We are trying to decide on a name for the puppy I will be getting in a couple weeks. Right now we are leaning towards Lola. I also like Piper and Leyla. We want something that sounds different than Charlie. Do you think Lola fits her?
Here's her pic...


----------



## xXKatXx (Dec 28, 2004)

i like lola and piper


----------



## luv4mygirls (Feb 20, 2005)

Charo


----------



## blossom (Mar 8, 2005)

I like Leyla! :wave:


----------



## 0SCARS (May 11, 2005)

I posted a list of names on a couple of the different threads.
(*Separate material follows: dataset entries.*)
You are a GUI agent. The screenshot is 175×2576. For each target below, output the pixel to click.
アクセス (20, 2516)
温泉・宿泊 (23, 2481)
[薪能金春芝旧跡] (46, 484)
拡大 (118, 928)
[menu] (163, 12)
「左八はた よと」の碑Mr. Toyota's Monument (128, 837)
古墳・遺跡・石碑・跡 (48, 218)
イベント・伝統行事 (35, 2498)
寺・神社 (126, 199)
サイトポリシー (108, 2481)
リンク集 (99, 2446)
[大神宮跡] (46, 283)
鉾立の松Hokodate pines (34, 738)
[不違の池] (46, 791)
I'll post them here too!
sophie 
chanel 
paris 
coco 
eva 
daisy 
peaches 
sadie 
Kallie 
Lily 
Millie 
Bailey 
Hope this helps!!


----------



## 0SCARS (May 11, 2005)

Oh here are some more that I posted

Makana 
Anela 
Jada 
Shasta 
Calia 
Sophia


----------



## OzzyAndLilysMom (Mar 9, 2004)

I love Piper she definately looks like a piperr there seems to be qutie a few lolas about but piper is more unusual


----------



## MissMolly (Jan 28, 2005)

blossom said:


> I like Leyla! :wave:


Me too!!!  :wave:


----------



## belladoggie (Mar 28, 2005)

i think she looks like a leyla


----------



## chihuahua-lady (Apr 13, 2005)

i like lola


----------



## Iamafairy (Jan 26, 2005)

I looked at her and Evie came to my mind I don't know why!!! Very Random!!!


----------



## NewMommy (Jun 11, 2005)

Piper is adorable and I like it! Good luck finding a cute name^^


----------



## snuffysmom (May 23, 2005)

I really like Piper as well


----------



## xx-nathalie-xx (Jan 10, 2005)

i like leyla too  

kisses nat


----------



## jlcase (Feb 8, 2005)

We decided to go with Piper, it seems to fit her personality, she's very hyper and she's got pipes! :lol:


----------



## xfayex (Apr 4, 2005)

I like piper!


----------



## xx-nathalie-xx (Jan 10, 2005)

i love peaches  

kisses nat


----------



## Froggirl83 (Jun 25, 2005)

She's definitely a Piper. Perfect.


----------



## Jayne (Jul 8, 2005)

PIPER is a lovely name .. good choice 

:wave:


----------